__Task objective__.
With all pictures excluded, restate the records that follow exactly as written.

__Supplied data__.

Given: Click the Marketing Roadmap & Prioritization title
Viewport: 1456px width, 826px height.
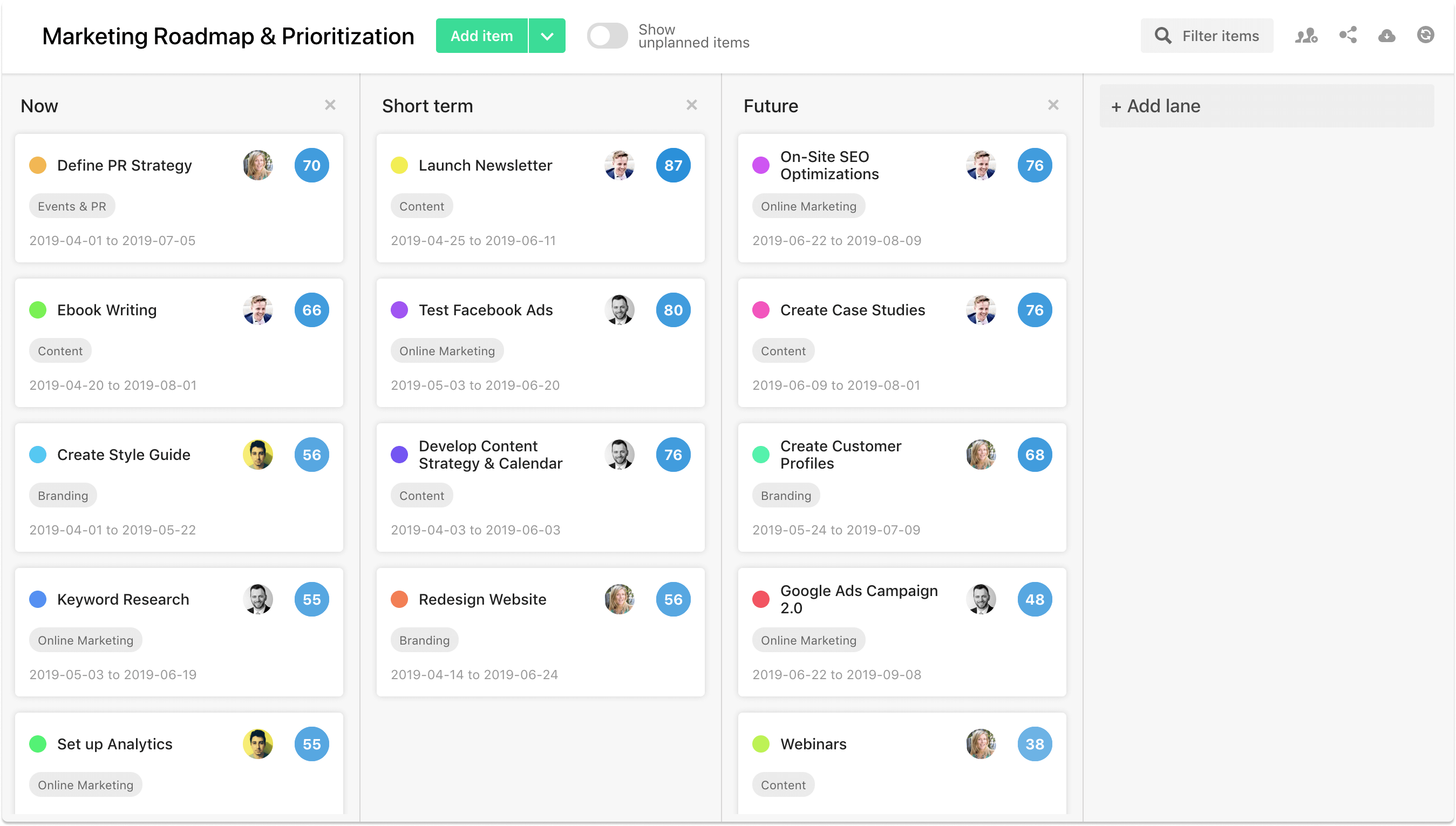Looking at the screenshot, I should tap(227, 35).
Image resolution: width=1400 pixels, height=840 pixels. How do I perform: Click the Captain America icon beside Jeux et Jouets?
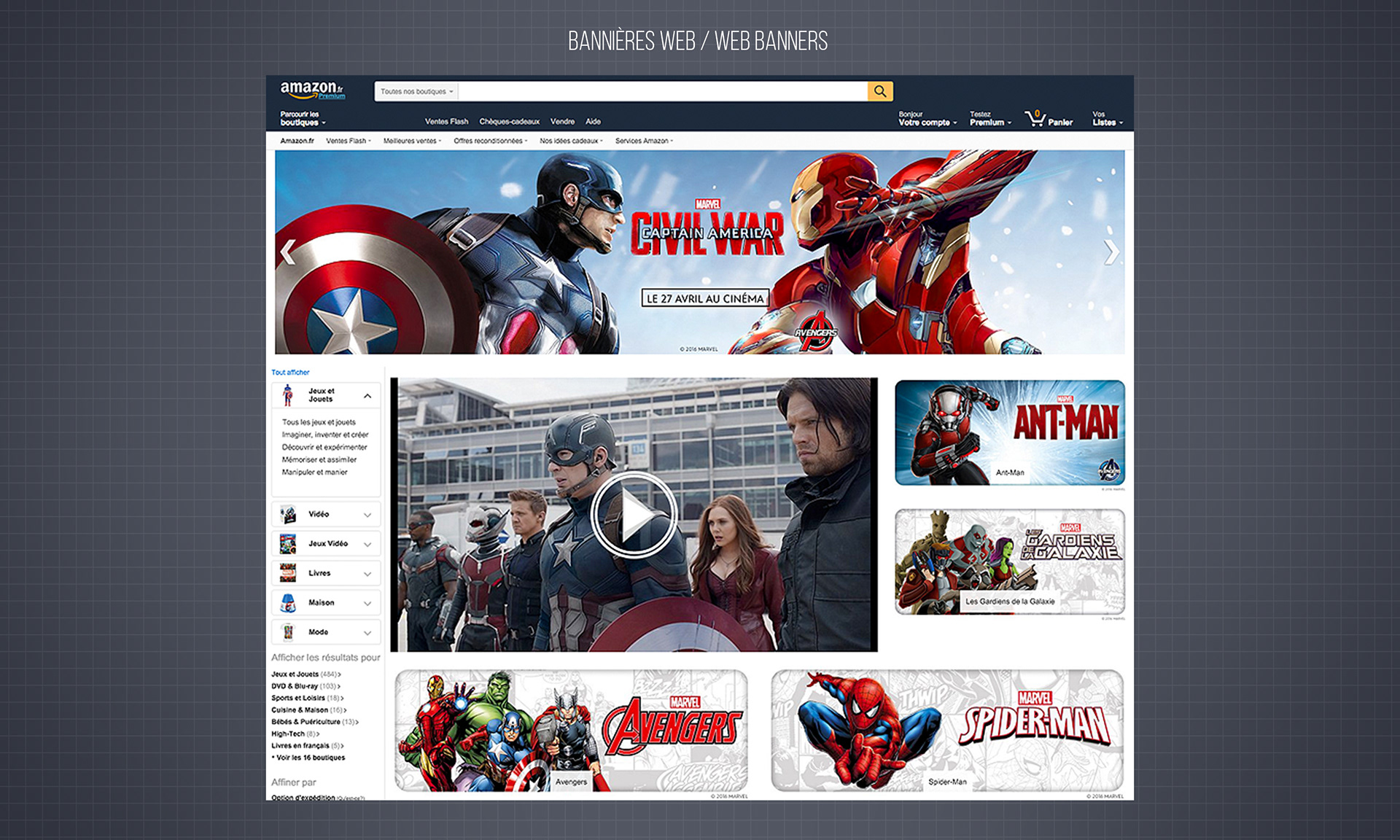(287, 396)
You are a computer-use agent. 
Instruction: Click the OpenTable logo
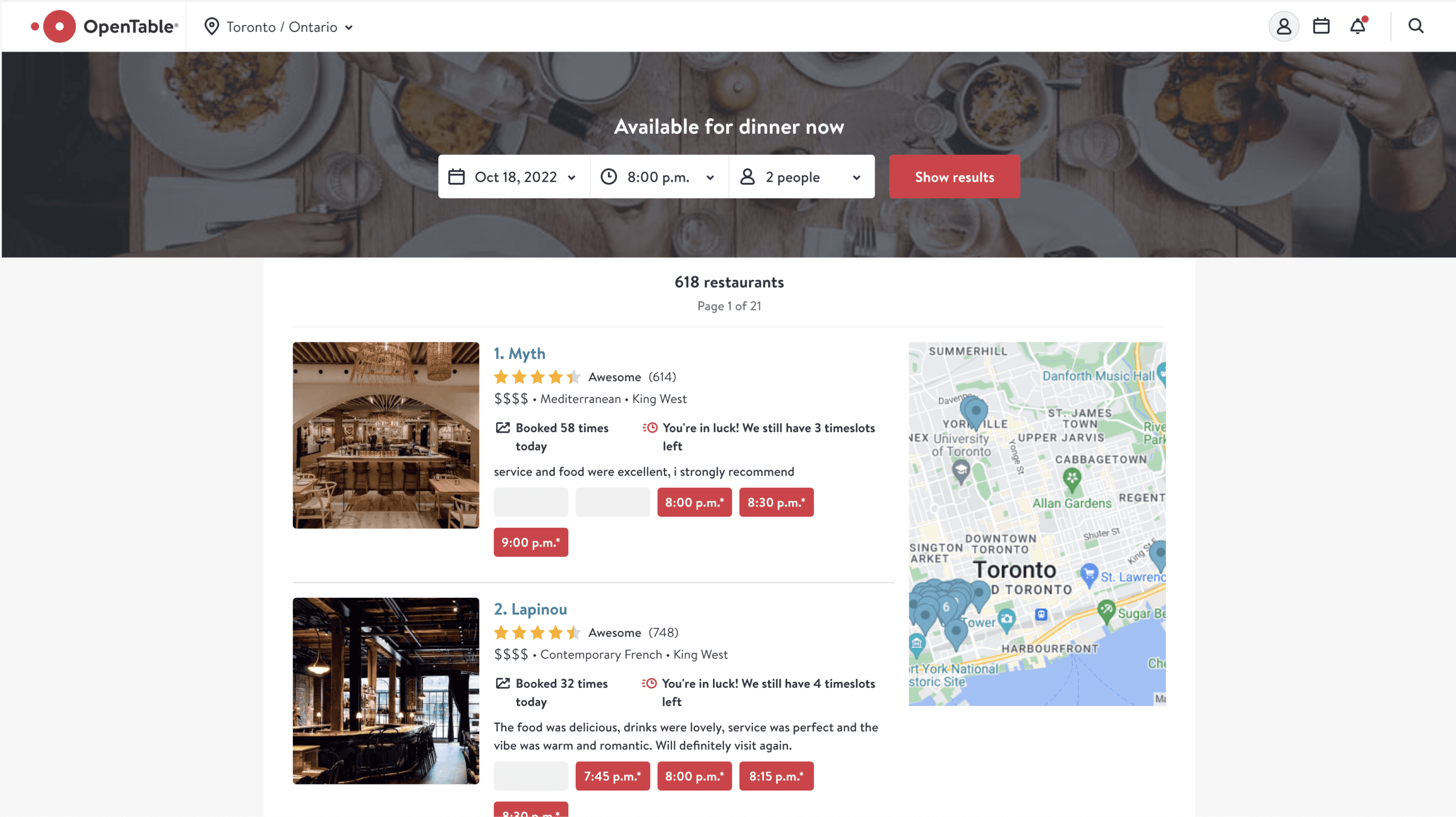click(105, 27)
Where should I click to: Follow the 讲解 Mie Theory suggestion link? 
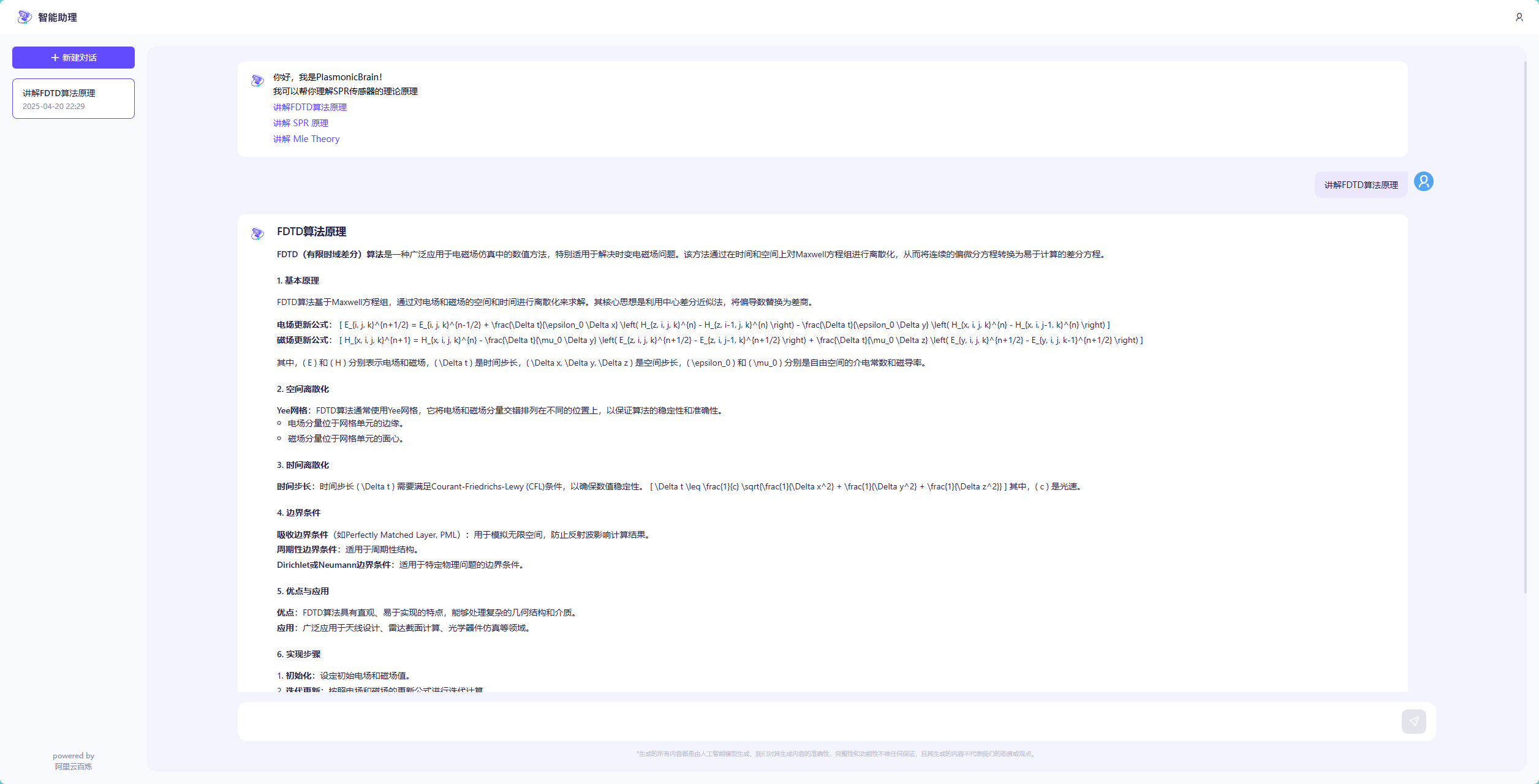pos(306,139)
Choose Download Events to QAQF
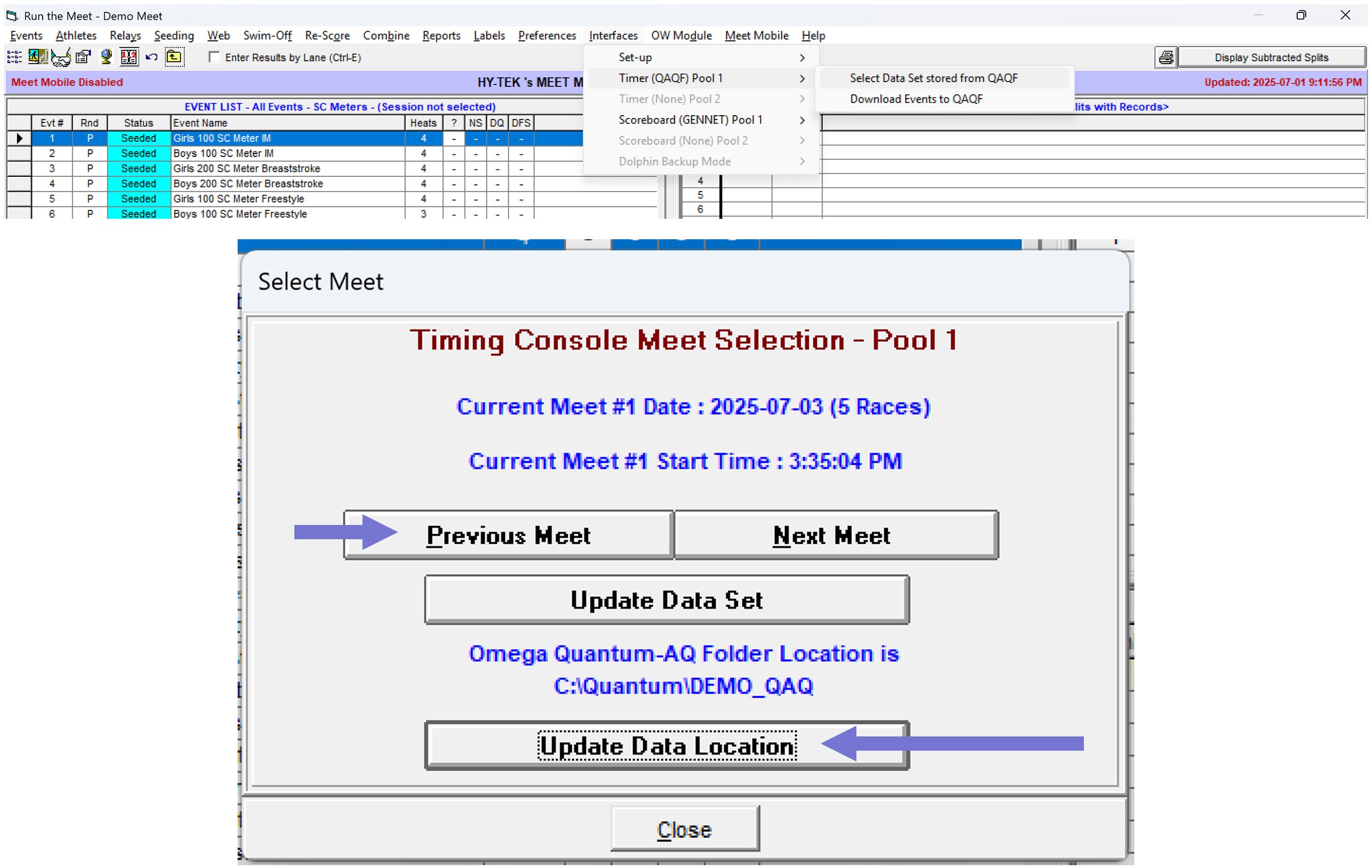This screenshot has width=1372, height=868. point(916,99)
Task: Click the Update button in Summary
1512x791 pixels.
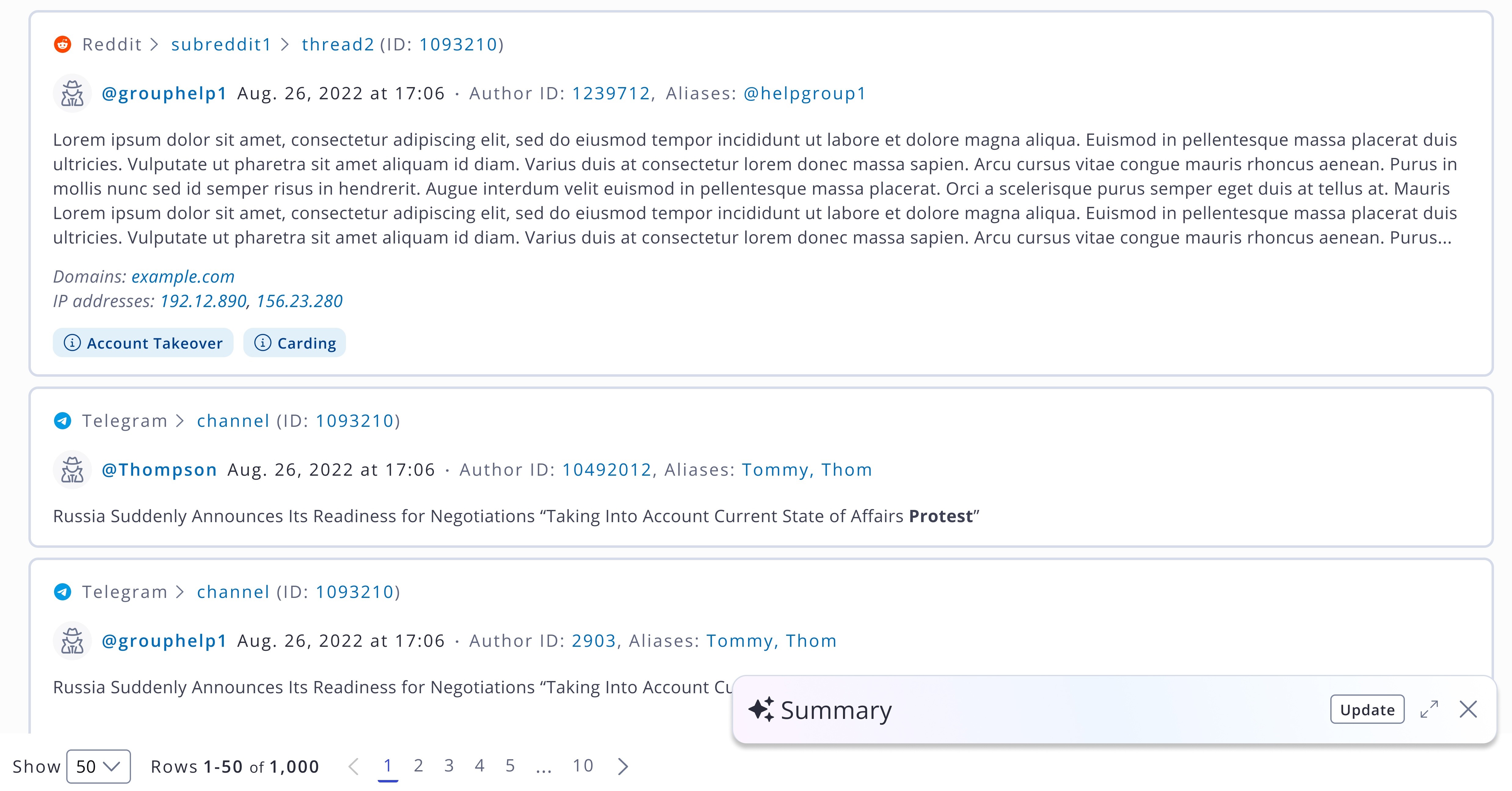Action: (1367, 709)
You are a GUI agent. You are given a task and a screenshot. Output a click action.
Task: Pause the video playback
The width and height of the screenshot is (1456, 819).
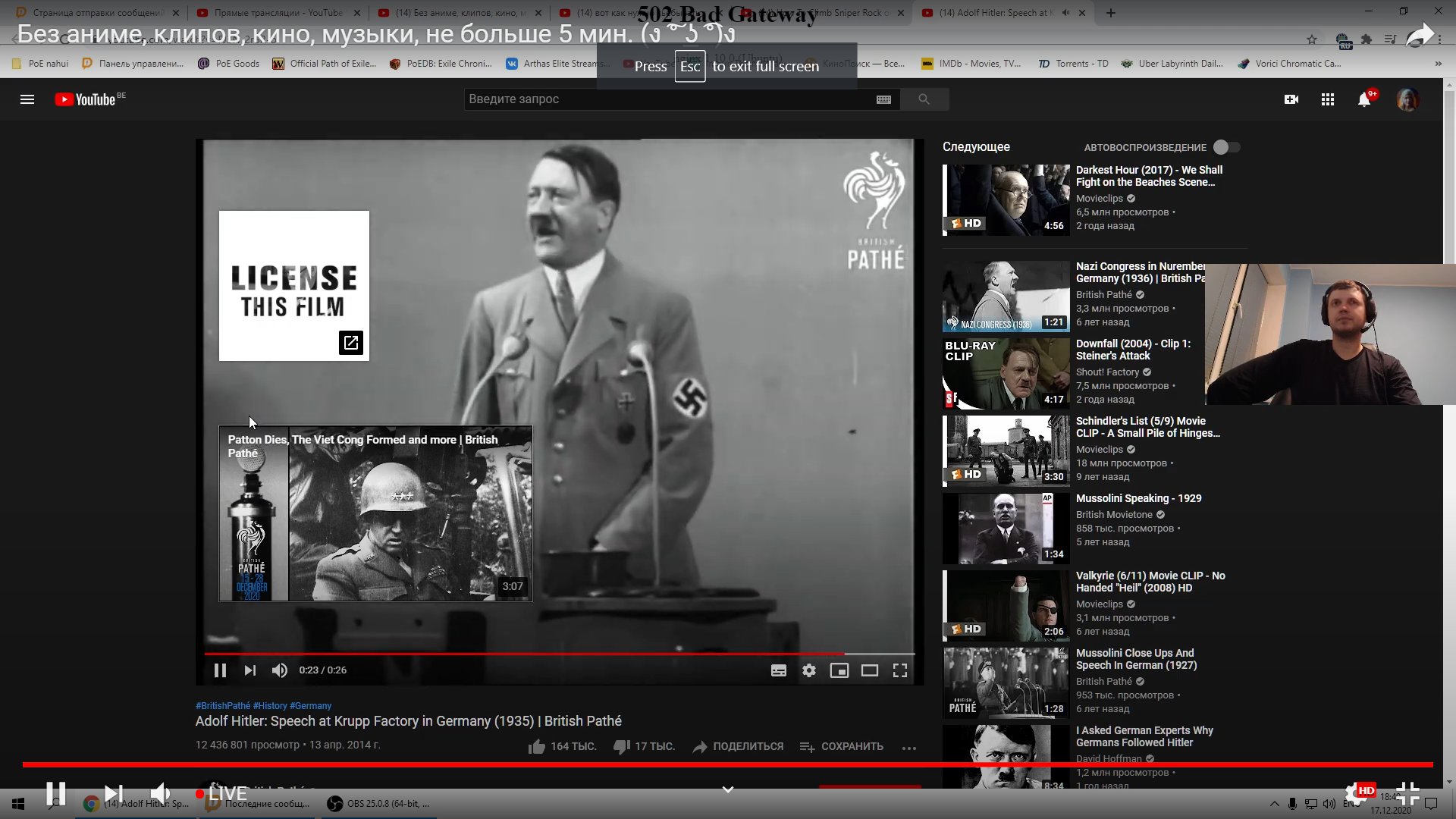[219, 670]
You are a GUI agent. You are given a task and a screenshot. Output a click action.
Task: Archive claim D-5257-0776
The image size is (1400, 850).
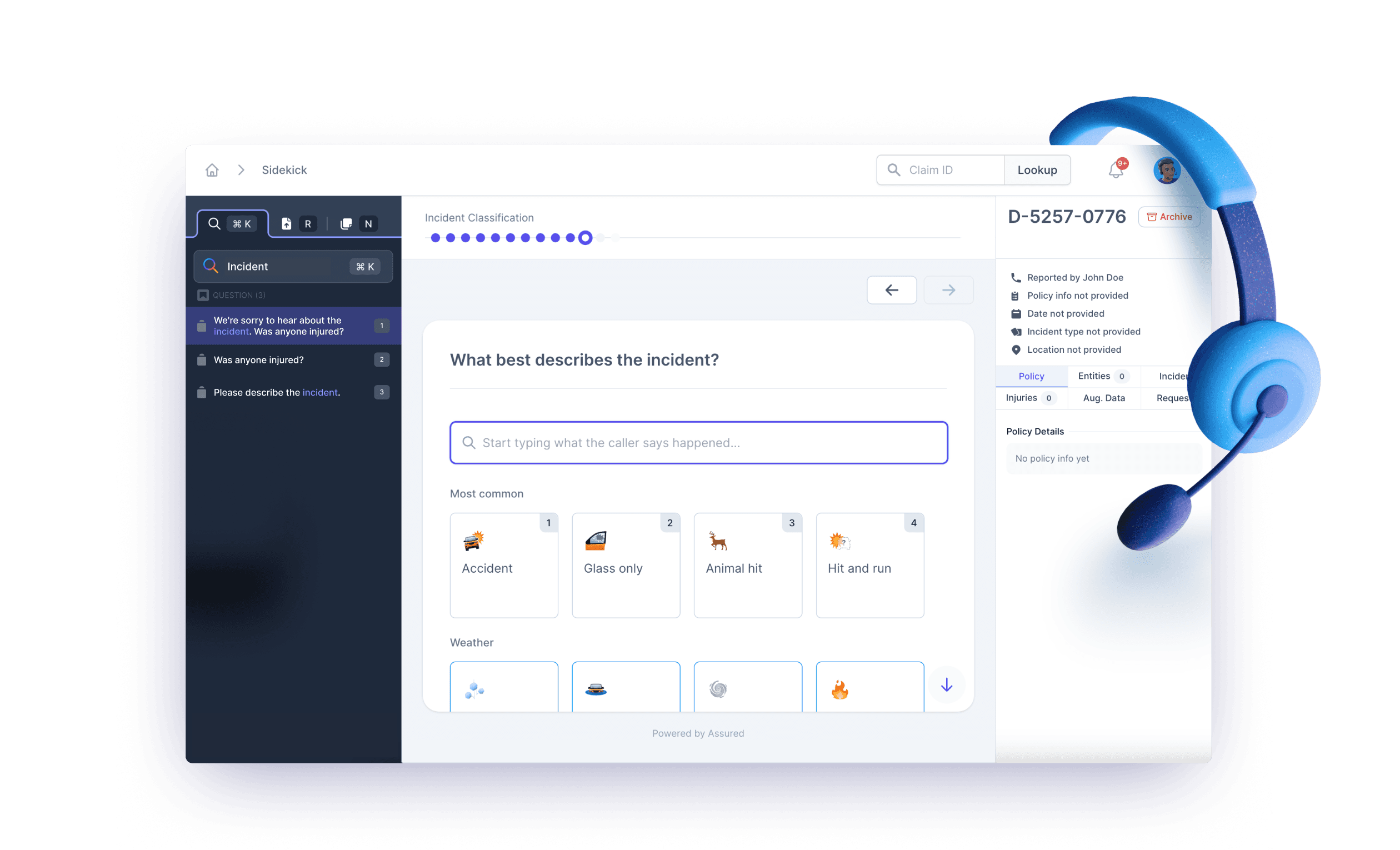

__Answer to this problem__.
Given: Click the Marketing Roadmap & Prioritization title
Viewport: 1456px width, 826px height.
Looking at the screenshot, I should tap(227, 35).
Image resolution: width=1400 pixels, height=840 pixels. How do I perform: Click the Captain America icon beside Jeux et Jouets?
(287, 396)
You are a computer-use agent. 
Instruction: Click the OpenTable logo
click(105, 27)
Where should I click to: Follow the 讲解 Mie Theory suggestion link? 
pos(306,139)
Choose Download Events to QAQF
This screenshot has width=1372, height=868. point(916,99)
Task: Click the Update button in Summary
1512x791 pixels.
Action: (1367, 709)
You are a GUI agent. You are given a task and a screenshot. Output a click action.
Task: Pause the video playback
The width and height of the screenshot is (1456, 819).
[219, 670]
You are a GUI agent. You are given a task and a screenshot. Output a click action.
Task: Archive claim D-5257-0776
The image size is (1400, 850).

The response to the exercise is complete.